[A block of data]
------
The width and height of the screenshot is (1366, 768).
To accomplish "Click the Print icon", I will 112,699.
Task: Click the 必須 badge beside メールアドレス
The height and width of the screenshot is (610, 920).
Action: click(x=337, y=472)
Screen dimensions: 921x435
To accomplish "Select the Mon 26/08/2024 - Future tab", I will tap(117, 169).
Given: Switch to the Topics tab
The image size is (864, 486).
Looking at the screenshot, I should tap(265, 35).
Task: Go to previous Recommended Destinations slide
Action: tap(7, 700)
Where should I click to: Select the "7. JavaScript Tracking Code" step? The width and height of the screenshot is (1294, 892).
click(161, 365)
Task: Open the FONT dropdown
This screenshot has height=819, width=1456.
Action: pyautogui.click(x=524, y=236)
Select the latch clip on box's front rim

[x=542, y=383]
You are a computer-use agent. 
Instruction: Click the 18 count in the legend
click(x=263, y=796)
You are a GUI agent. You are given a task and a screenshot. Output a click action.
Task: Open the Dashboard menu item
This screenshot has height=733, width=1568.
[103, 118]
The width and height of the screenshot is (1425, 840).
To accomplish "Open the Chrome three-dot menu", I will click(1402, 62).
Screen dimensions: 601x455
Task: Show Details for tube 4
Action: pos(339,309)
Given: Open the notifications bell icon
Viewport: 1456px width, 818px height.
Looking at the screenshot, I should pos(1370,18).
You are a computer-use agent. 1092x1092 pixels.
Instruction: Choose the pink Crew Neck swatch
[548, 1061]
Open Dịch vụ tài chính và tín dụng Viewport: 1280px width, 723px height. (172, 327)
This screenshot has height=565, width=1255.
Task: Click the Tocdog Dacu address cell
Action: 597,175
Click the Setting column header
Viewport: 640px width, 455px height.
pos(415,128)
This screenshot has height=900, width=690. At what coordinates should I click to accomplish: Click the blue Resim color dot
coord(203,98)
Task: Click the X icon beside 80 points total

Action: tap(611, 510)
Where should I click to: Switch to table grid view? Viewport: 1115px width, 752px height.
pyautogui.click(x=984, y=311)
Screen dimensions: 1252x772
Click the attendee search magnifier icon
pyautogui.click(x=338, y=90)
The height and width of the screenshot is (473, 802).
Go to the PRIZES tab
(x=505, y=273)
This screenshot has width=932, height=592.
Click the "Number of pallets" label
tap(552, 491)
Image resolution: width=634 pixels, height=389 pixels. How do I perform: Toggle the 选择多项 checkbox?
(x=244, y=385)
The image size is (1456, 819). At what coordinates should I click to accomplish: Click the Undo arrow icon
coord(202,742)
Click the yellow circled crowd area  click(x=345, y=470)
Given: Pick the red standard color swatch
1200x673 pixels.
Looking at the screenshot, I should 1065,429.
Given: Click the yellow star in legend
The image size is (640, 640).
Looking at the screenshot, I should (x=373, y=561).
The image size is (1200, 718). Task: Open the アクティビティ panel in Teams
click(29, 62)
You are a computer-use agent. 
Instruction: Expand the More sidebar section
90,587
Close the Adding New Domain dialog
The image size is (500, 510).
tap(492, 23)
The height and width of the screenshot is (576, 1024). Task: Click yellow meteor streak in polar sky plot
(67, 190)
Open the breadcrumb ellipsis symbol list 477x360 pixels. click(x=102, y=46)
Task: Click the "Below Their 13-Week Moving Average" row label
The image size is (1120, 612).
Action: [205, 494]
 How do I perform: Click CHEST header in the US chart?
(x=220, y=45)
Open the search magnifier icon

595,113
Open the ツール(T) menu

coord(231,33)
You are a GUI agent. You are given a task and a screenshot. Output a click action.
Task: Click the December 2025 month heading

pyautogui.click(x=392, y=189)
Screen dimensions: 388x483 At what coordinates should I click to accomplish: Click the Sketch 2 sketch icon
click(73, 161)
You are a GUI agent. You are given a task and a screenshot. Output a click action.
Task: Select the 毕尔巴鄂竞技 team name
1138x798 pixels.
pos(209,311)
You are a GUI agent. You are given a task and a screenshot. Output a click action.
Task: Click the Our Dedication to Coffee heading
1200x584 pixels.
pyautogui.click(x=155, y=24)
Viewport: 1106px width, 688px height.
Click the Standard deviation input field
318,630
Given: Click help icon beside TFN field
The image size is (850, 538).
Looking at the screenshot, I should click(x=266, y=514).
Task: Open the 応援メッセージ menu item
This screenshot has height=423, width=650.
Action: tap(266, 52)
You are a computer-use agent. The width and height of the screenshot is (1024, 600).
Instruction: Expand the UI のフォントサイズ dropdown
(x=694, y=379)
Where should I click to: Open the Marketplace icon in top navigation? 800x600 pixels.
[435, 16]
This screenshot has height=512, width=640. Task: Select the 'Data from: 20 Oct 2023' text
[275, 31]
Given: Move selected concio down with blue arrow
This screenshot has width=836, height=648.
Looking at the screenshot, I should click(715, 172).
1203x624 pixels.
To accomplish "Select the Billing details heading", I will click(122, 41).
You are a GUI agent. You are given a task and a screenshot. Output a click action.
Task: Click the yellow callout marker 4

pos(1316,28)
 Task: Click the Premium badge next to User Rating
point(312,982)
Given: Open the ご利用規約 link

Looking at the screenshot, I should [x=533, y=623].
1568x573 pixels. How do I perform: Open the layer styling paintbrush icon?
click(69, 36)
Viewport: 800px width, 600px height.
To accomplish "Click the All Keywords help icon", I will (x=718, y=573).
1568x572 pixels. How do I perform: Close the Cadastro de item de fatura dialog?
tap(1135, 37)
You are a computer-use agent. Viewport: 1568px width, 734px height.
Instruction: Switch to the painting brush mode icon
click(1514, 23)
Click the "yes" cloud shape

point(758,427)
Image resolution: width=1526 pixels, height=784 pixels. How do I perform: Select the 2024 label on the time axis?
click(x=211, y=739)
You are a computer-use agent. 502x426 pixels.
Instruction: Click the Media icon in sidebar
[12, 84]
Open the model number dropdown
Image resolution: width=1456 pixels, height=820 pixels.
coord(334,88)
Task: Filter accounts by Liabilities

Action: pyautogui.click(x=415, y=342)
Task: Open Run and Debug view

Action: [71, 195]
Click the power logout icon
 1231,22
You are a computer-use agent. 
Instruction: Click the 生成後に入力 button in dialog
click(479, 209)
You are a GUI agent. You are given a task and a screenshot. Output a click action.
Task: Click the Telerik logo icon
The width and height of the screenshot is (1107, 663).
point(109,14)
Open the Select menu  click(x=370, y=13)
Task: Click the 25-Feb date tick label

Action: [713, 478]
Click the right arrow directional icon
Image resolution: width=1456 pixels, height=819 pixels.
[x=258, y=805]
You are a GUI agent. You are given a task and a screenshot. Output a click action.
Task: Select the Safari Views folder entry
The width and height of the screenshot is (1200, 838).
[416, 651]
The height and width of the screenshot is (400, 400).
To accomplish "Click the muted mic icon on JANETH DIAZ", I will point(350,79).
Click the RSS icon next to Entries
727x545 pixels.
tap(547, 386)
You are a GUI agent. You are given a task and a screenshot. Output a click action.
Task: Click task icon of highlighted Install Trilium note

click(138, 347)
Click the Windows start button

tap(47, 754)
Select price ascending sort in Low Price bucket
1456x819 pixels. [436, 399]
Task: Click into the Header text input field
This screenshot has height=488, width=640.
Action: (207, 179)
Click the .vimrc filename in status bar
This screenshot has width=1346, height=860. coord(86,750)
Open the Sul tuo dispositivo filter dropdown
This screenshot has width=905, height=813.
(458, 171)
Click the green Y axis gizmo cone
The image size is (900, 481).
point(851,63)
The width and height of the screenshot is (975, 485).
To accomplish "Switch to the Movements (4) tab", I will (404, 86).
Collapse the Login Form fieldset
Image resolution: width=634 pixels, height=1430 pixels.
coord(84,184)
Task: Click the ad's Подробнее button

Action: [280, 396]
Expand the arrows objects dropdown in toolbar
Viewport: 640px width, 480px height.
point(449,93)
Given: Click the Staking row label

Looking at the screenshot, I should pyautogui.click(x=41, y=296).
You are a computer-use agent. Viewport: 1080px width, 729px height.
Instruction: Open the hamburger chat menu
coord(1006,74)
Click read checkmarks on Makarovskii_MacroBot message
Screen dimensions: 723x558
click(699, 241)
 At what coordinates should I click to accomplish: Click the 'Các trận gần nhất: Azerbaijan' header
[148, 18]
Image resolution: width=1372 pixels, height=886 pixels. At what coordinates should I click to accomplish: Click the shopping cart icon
------
Requirements: Render the data as a Markdown table, beginning with its first line and ending after the line that contains "will tap(117, 169).". Use the columns Row and Line, number each row, and omit any blank lines.

Response to this task:
| Row | Line |
|---|---|
| 1 | The width and height of the screenshot is (1366, 768). |
| 2 | To accomplish "Click the Print icon", I will 112,699. |
| 3 | Task: Click the 必須 badge beside メールアドレス |
| 4 | The height and width of the screenshot is (610, 920). |
| 5 | Action: click(x=337, y=472) |
| 6 | Screen dimensions: 921x435 |
| 7 | To accomplish "Select the Mon 26/08/2024 - Future tab", I will tap(117, 169). |